CRISPR/Cas9基因编辑技术的广泛应用大大促进了建立基因改造动物模型的速度。广西地方猪种德保猪肉质好但生长速度慢。本课题拟应用CRISPR/Cas9系统对肌肉生长负调控基因MSTN进行定向编辑以提高德保猪生长速度。首先在MSTN基因重要功能域设计多个打靶位点，应用RGS-CR报告系统在293T细胞检测筛选有效gRNA位点，并在细胞和胚胎水平分别验证基因组切割效率。将体外转录sgRNA和Cas9 mRNA分别注入核移植胚胎，比较多因素对胚胎发育、基因组编辑效率的影响。同时根据文献资料以及实验室工作推测，我们将添加与染色体状态改变相关或抑制DNA损伤修复相关的小分子化合物或过表达同源重组因子有可能提高CRISPR/Cas系统介导的基因修饰效率。应用经过优化的方案，将体外转录Cas9的mRNA和sgRNA注射德保猪体细胞核移植胚胎，通过ET技术获得MSTN基因敲除的德保猪个体。

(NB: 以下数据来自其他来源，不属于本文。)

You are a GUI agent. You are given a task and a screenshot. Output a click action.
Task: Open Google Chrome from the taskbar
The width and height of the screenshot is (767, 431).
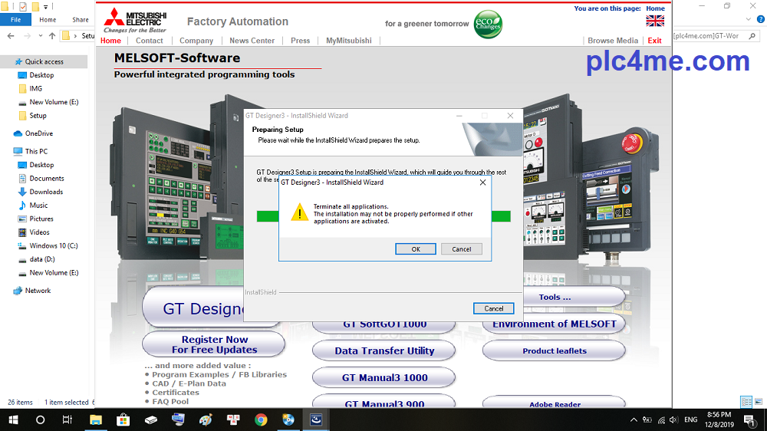tap(261, 419)
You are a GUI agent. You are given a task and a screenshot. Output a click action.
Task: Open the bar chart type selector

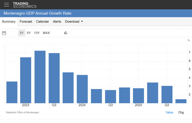point(66,33)
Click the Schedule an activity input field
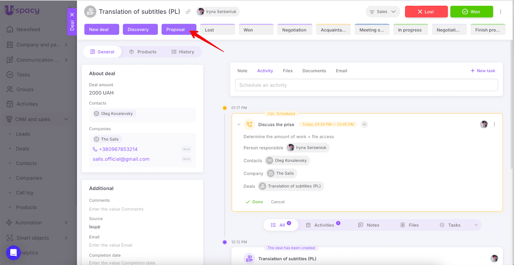Screen dimensions: 514x265 tap(366, 85)
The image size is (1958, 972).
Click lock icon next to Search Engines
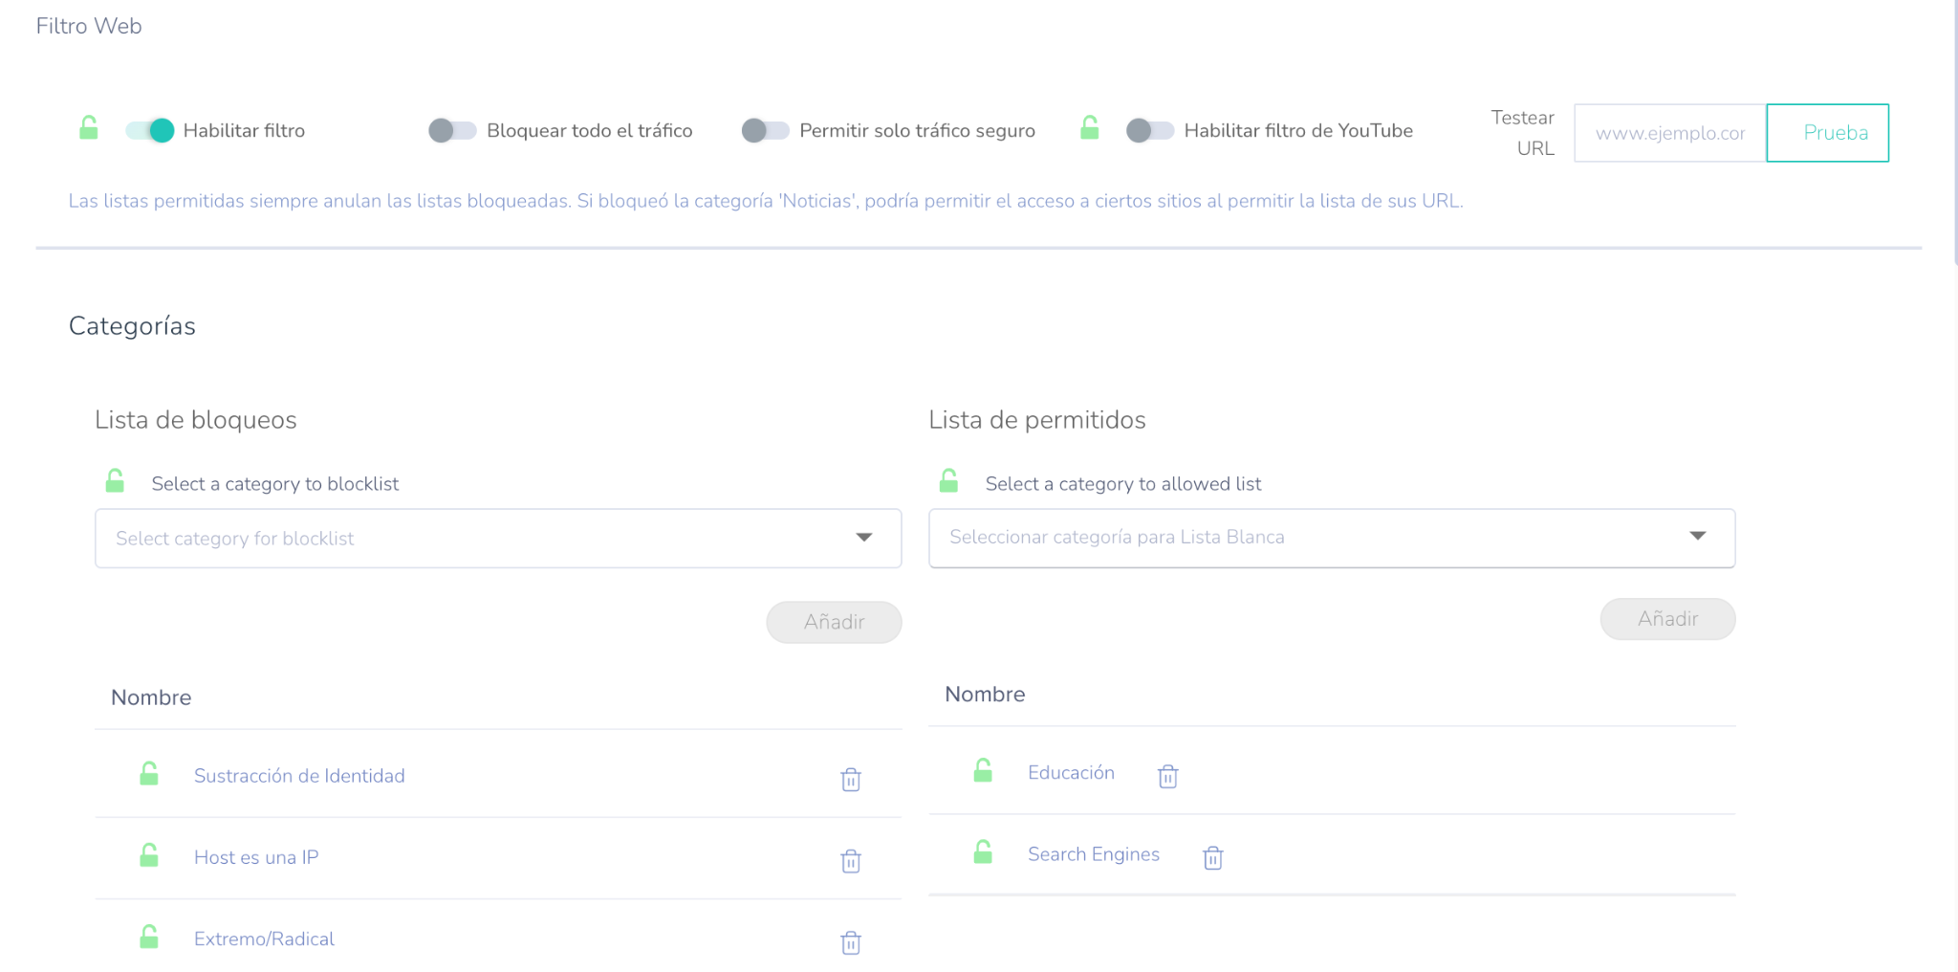tap(983, 852)
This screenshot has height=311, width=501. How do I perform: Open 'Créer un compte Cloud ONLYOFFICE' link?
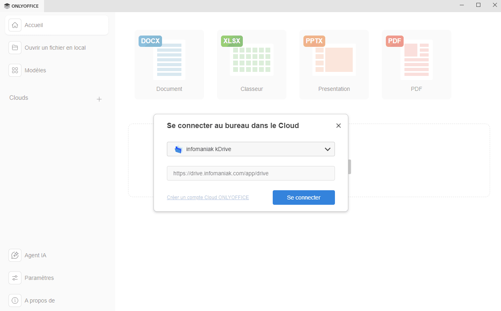click(208, 197)
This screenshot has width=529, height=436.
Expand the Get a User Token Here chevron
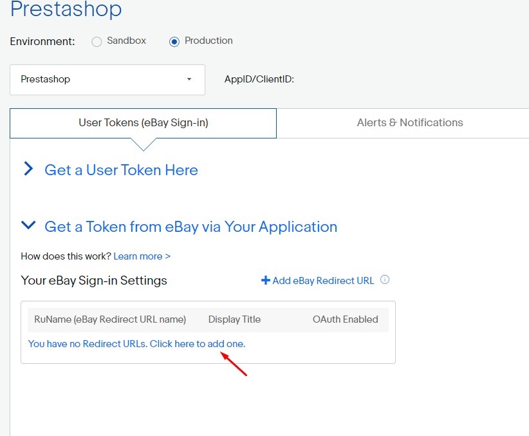tap(28, 169)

CRISPR/Cas9 has been widely used in generating site-specific genetically modified animal models. Myostatin (MSTN) is encoded by MSTN gene involved in the inhibition of muscle differentiation and growth. Debao pig has high disease resistance, and tender, delicious meat, and are not selected for fast growth. In this study, We determine the efficiency of the CRISPR/Cas9 system to edit MSTN in pig and generate knock-out (KO) Debao pig with the aim to promote muscle development and body growth. Firstly, we design more than five target sites of CRISPR/Cas9 in the conserved domain of MSTN gene of pig combined with flow cytometry detection screening effective gRNA loci using RGS-CR reporter in HEK293T cells. The editing efficiency will be tested in fibroblast and embryos of pig respectively. The Cas9 mRNA/sgRNA obtained by transcript in vitro will be co-microinjected into somatic nuclear transfer embryos of pig, comparing the embryos development efficiency and editing rate in different target sites, the concentration of Cas9 mRNA/sgRNA and injection time are all parameters which be concerned. In addition, the small molecular compounds about changing chromosomes and inhibiting DNA damage repair pathway NHEJ, and over-expression of HR relative factors are planed be applied to improve the CRISPR/Cas9 system-mediated efficiency of genetic modification. Finally, The somatic nuclear transfer embryos of high quality which injected with Cas9 mRNA/sgRNA will be selected and transplanted into the surrogate to obtain individual MSTN gene knockout Debao pig.